Revenue for the quarter ended September 30, 2003 increased by 3.9% to
$247.3 million from $238.0 million for the comparable quarter of 2002. For
the nine months ended September 30, 2003, revenue increased by 7.8% to
$744.3 million. Revenue for the Flavors & Fragrances segment increased by
3.2% for the quarter and by 4.0% for the nine months ended September 30,
2003 over the comparable periods last year. Revenue for the Color segment
decreased by 2.0% for the quarter and increased by 10.4% for the nine
months ended September 30, 2003 over the comparable periods last year.
Additional information on group results can be found in the Segment
Information section.

The gross profit margin was 31.9% and 33.0% for the three months ended
September 30, 2003 and 2002, respectively. The decrease in margin resulted
from lower sales of North American food and beverage colors and lower
pricing in technical colors and dehydrated flavors. For the nine months
ended September 30, 2003 and 2002, the gross profit margin was 32.4% and
32.9%, respectively, the decrease was for the same reasons as provided for
the quarter.

Selling and administrative expenses as a percent of revenue were 18.1% and
17.5% for the three months ended September 30, 2003 and 2002, respectively.
Selling and administrative expenses as a percent of revenue were 17.9% and
17.3% for the nine months ended September 30, 2003 and 2002, respectively.
The increase was primarily attributable to expenses related to personnel
changes and additions to manage the expanded size and scope of the
Company's businesses after the recent acquisitions.

Operating income for the three months ended September 30, 2003 was $34.1
million, compared to $36.9 million for the comparable quarter in 2002.
Operating income for the nine months ended September 30, 2003 was $107.7
million versus $108.2 million for the comparable period last year.

Favorable foreign exchange rates increased both revenue and operating
income by approximately 4% and 5% for the three month and nine month
periods ended September 30, 2003, respectively, over the comparable period
last year.

Interest expense for the three months ended September 30, 2003 was $7.6
million, an increase of 5.4% over the prior year. The increase was a result
of higher average debt balances partially offset by lower interest rates.
For the nine months ended September 30, 2003, interest expense was
consistent with the prior year at $22.5 million.
* * *
--- DIRECTIONS ---
[1] In the quarterly results text, what was operating income for the three months ended September 30, 2003?
[2] List every cause the quarterly results text gives for the lower gross profit margin in the quarter ended September 30, 2003.
[3] Repeat a passage of the quarterly results text, beginning at the words "The gross profit margin was 31.9%" and stopping after "nine months ended September 30, 2003 and 2002, respectively.".
The listing that comes next has no connection to the quarterly results text.

--- Records from a collection ---
* * *
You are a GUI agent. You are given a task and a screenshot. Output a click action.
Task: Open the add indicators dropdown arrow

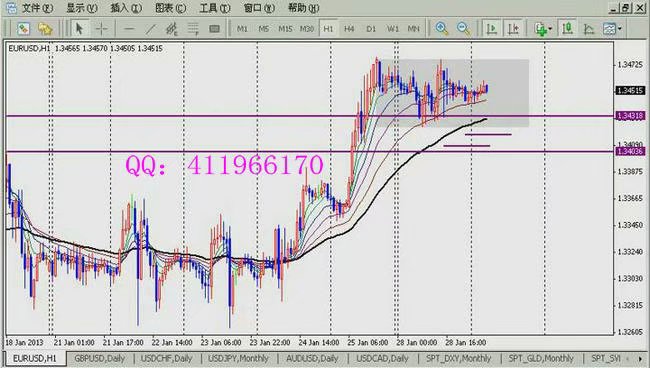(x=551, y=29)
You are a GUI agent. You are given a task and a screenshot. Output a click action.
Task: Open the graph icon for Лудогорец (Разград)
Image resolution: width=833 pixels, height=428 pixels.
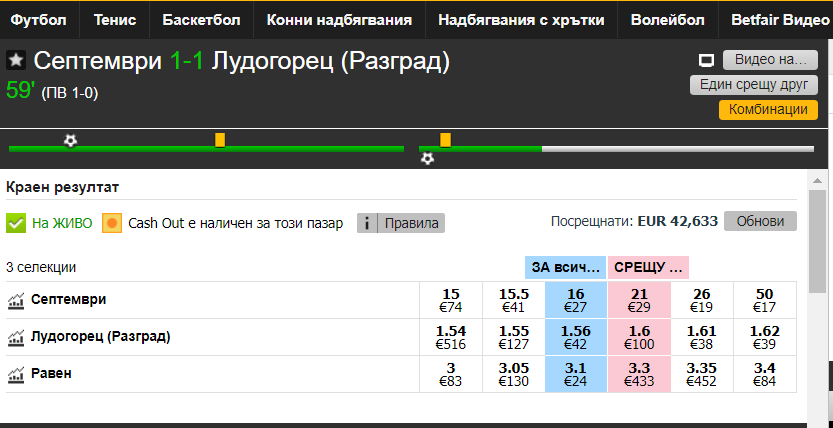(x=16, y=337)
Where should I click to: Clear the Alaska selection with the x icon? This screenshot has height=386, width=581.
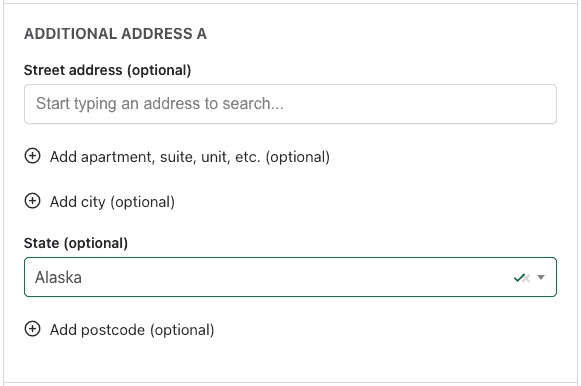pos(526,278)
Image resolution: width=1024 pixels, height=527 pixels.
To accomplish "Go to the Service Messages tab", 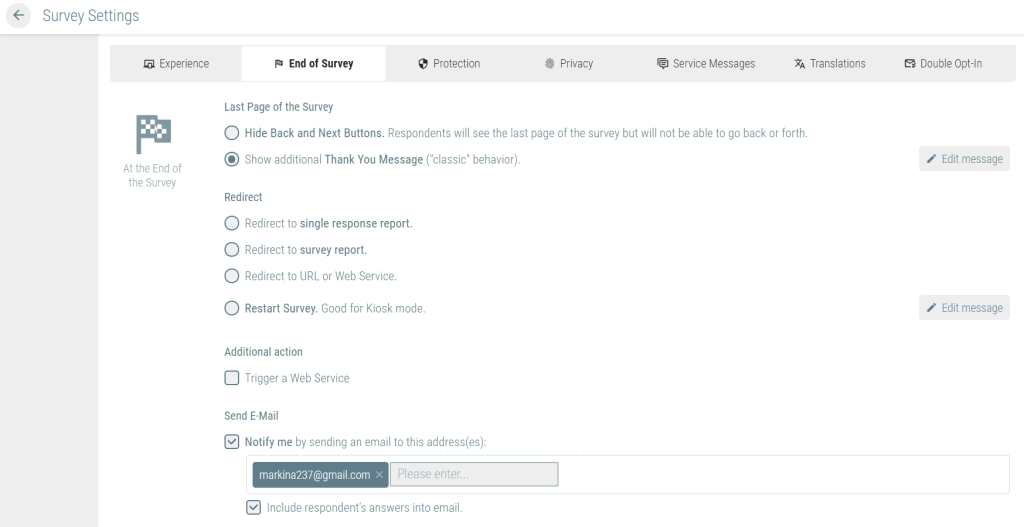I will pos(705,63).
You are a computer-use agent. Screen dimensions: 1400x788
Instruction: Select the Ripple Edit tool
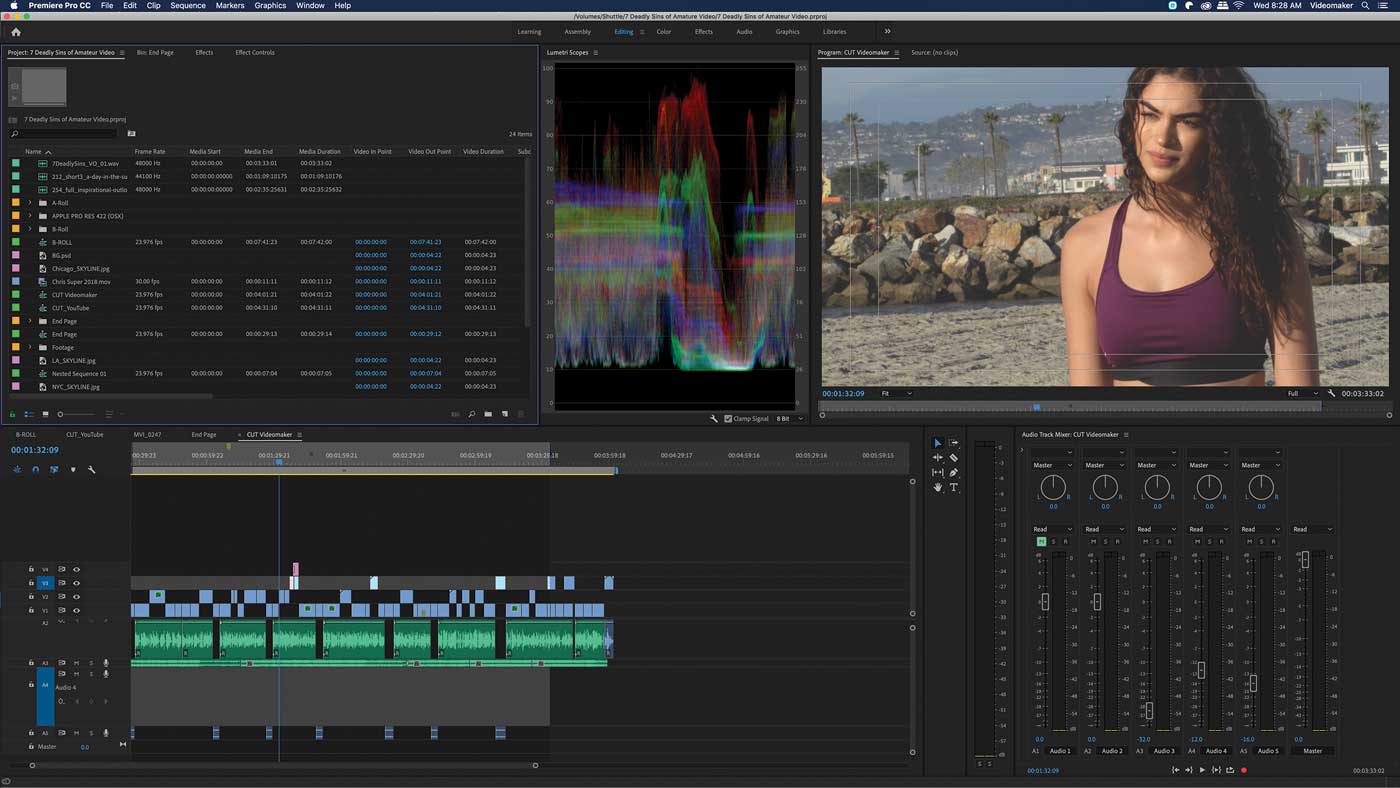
* * *
--- ANSWERS ---
[1] $34.1 million

[2]
- Lower sales of North American food and beverage colors
- Lower pricing in technical colors
- Lower pricing in dehydrated flavors

[3]
The gross profit margin was 31.9% and 33.0% for the three months ended
September 30, 2003 and 2002, respectively. The decrease in margin resulted
from lower sales of North American food and beverage colors and lower
pricing in technical colors and dehydrated flavors. For the nine months
ended September 30, 2003 and 2002, the gross profit margin was 32.4% and
32.9%, respectively, the decrease was for the same reasons as provided for
the quarter.

Selling and administrative expenses as a percent of revenue were 18.1% and
17.5% for the three months ended September 30, 2003 and 2002, respectively.
Selling and administrative expenses as a percent of revenue were 17.9% and
17.3% for the nine months ended September 30, 2003 and 2002, respectively.